How Retirees Can Earn 12% to 17% Yields Right Now

NLY stock

Where to Safely Collect 12% to 17% Yields

For retirees, these yields look tempting.

I’ve found payouts of 14.2%, 16.7%, and even 17%. Yields that high sound almost too good to be true, but they’re backed by rock-solid companies. These businesses have paid out dividends for years and they’re popular among money managers.

I’m talking about mortgage real estate investment trusts, or mREITs. These firms invest in pools of residential mortgages, backed by the financial might of the U.S. government. For investors looking for generous income, this little-known niche warrants a second look.

You don’t need a PhD to wrap your head around operations, for starters. These mREITs borrow cash short-term and reinvest the proceeds into higher-yielding mortgages. Owners pocket the difference between those two rates, otherwise known as the “spread.”

Bankers call it the “three-six-three” rule. You borrow at three percent, lend at six percent, and hit the golf course by three o’clock. Sure, it has the excitement of milk toast, but it’s a proven formula for building wealth.

The industry sits right in the sweet spot of the economy right now. As interest rates begin to rise and business recovers, these spreads start to widen. That should boost the industry’s net interest income in upcoming quarters—and, by extension, the distributions to owners.

It gets better. mREITs have no physical branches, unlike regular lenders. They have no banks, no vaults, and no human tellers.

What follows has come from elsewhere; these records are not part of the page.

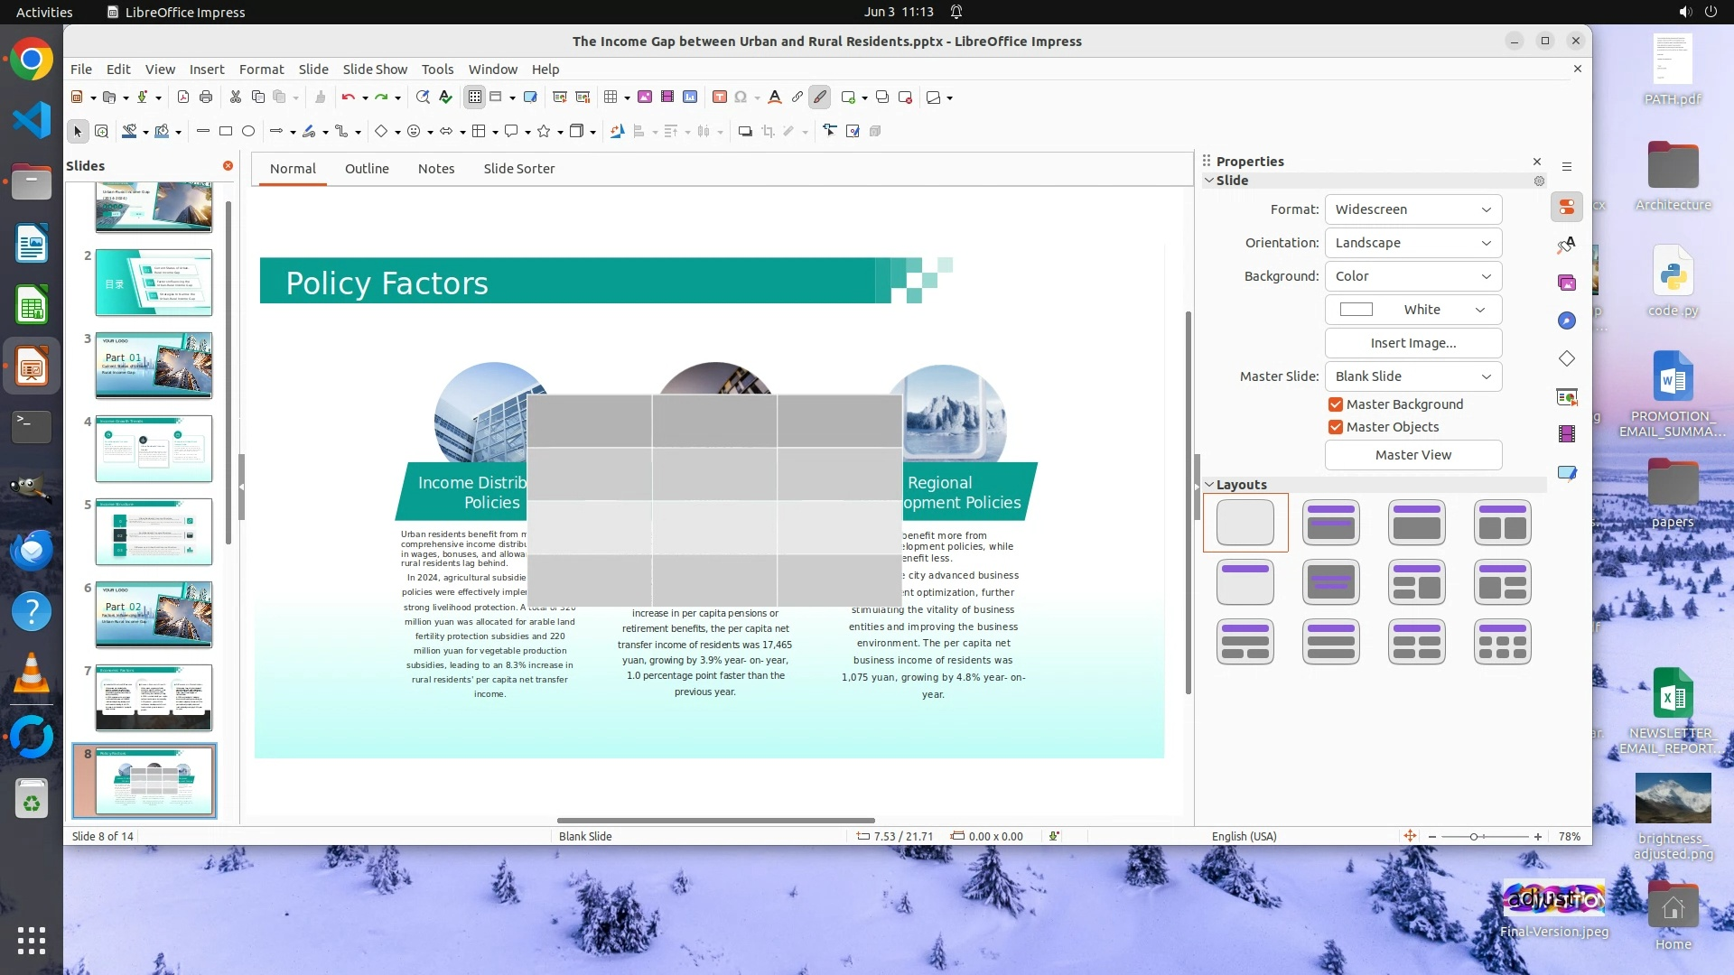Viewport: 1734px width, 975px height.
Task: Click the Insert Chart icon
Action: (x=690, y=98)
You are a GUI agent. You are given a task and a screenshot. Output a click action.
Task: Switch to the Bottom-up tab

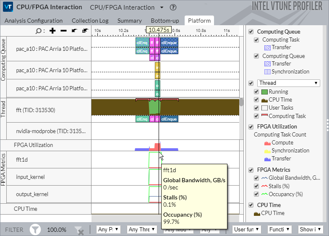coord(165,21)
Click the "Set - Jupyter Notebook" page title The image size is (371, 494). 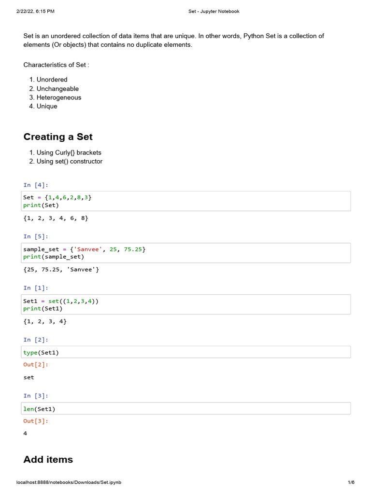[x=214, y=11]
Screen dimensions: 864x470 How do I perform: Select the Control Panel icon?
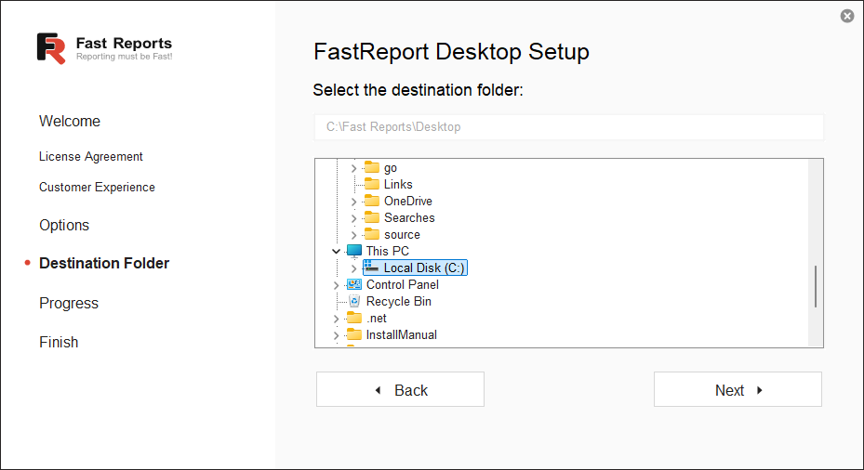354,284
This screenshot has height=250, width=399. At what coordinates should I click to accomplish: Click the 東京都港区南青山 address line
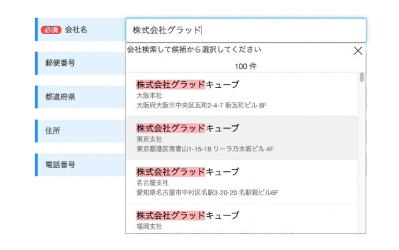[x=205, y=149]
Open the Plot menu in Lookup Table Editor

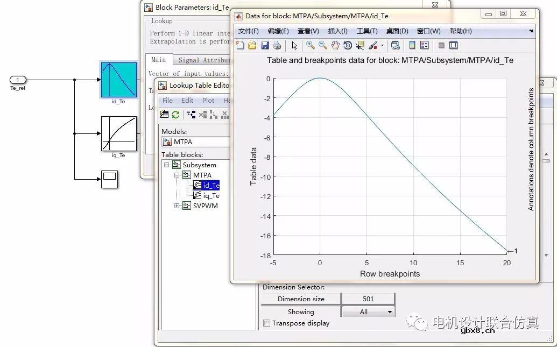point(208,101)
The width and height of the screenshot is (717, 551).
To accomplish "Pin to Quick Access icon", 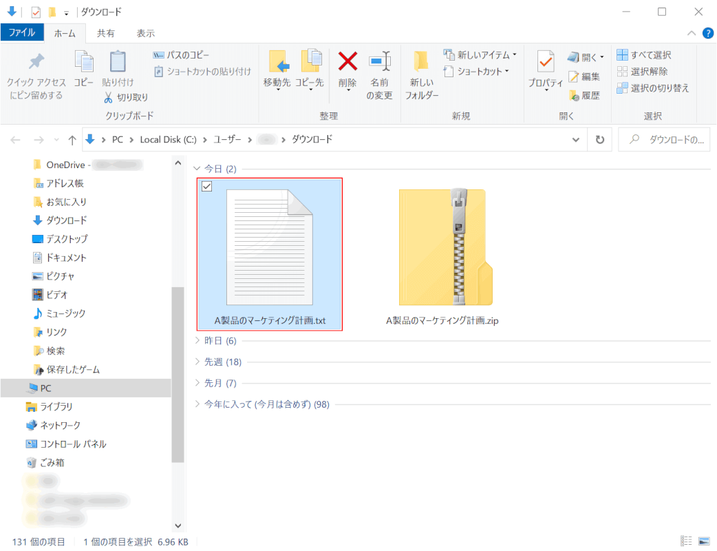I will [35, 61].
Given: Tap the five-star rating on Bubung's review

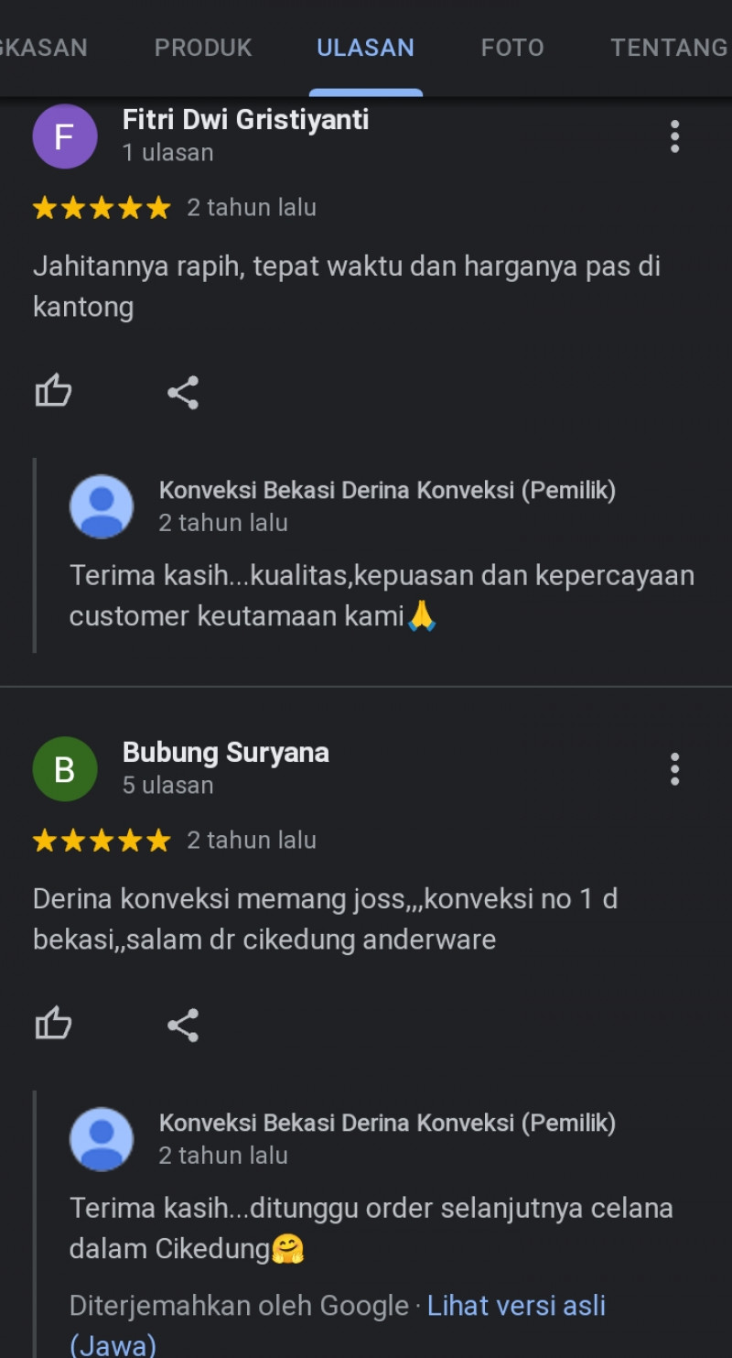Looking at the screenshot, I should (x=102, y=841).
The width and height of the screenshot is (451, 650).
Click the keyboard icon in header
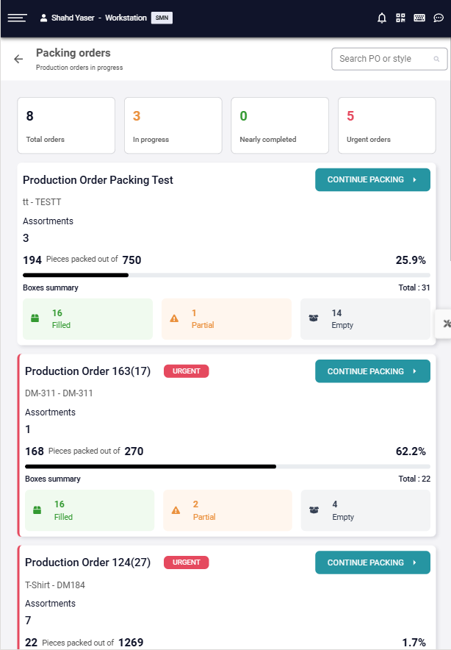[x=419, y=18]

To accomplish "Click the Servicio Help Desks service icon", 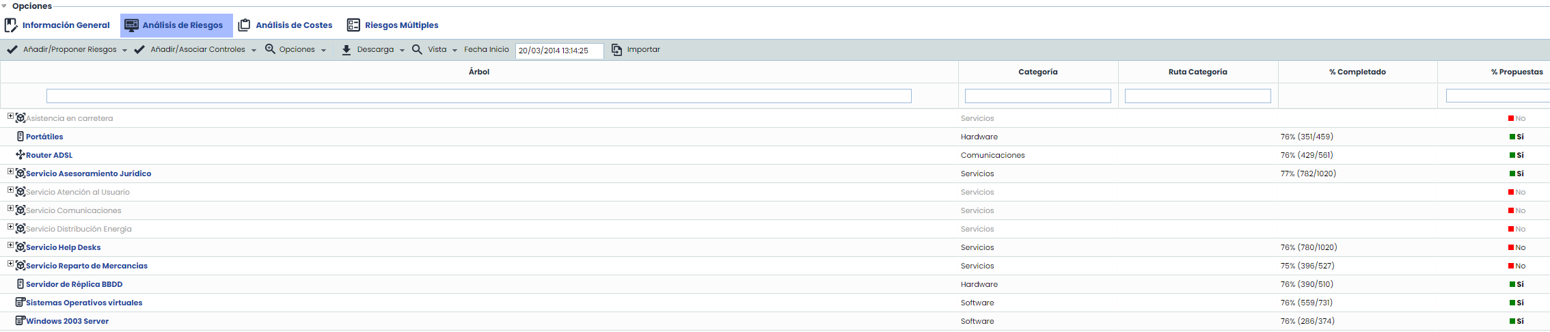I will pyautogui.click(x=21, y=247).

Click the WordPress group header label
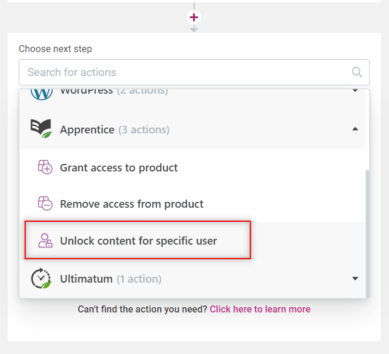[x=114, y=91]

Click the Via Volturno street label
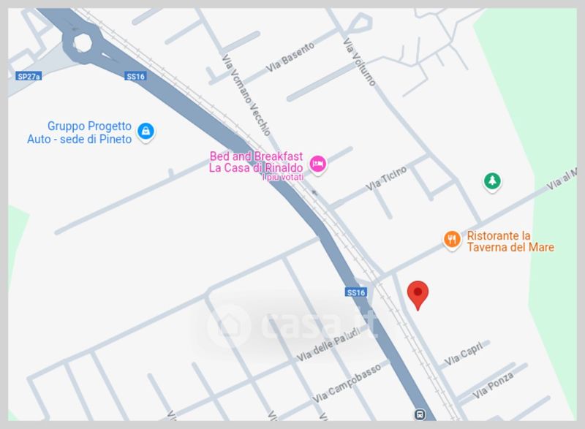tap(359, 61)
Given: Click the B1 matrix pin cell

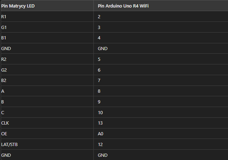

This lack of overhead represents a big advantage. Last year, Annaly Capital Management, Inc. (NYSE:NLY), one of the largest players in the space, generated $0.23 in profits on every dollar of equity invested in the firm. The industry as a whole generated a return on equity (ROE) in the mid-teens.

You just don’t see numbers like these from normal banks. Over the past few years, the financial sector as a whole has barely eked out ROEs in the low single digits. The cost of maintaining vast networks of physical brick-and-mortar locations can really eat into profits.

For investors, this model has created a lucrative income stream. As you can see in the chart below, many mREITs pay out yields in the high single digits. Some of these payouts top the three percentages mentioned at the beginning of this article.

Name

Yield

Market Cap

Orchid Island Capital Inc (NYSE:ORC)

16.7%

$448.0M

Arlington Asset Investment Corp (NYSE:AI)

14.2%

$341.8M

Five Oaks Investment Corp (NYSE:OAKS)

14.2%

$95.4M

New York Mortgage Trust Inc (NASDAQ:NYMT)

12.7%

$714.0M

New Residential Investment Corp (NYSE:NRZ)

12.1%

$5.1B

CYS Investments Inc (NYSE:CYS)

11.4%

$1.3B

Annaly Capital Management, Inc. (NYSE:NLY)

9.7%

$13.4B

(Source: Google Finance)

To be clear, you can’t call mREITs a slam dunk. The spread between where these trusts borrow and lend can swing wildly. Borrowers do default on these loans from time to time. That said, the executives do a good job hedging these risks, and most of these mortgages have the full backing of U.S. government agencies like Fannie Mae and Freddie Mac.

The Bottom Line on mREITs

Low interest rates have crushed many retirement dreams. But if you’re willing to look outside of ordinary stocks and bonds, you can still find decent payouts. With distributions topping 17%, high-yielding mortgage REITs warrant further investigation.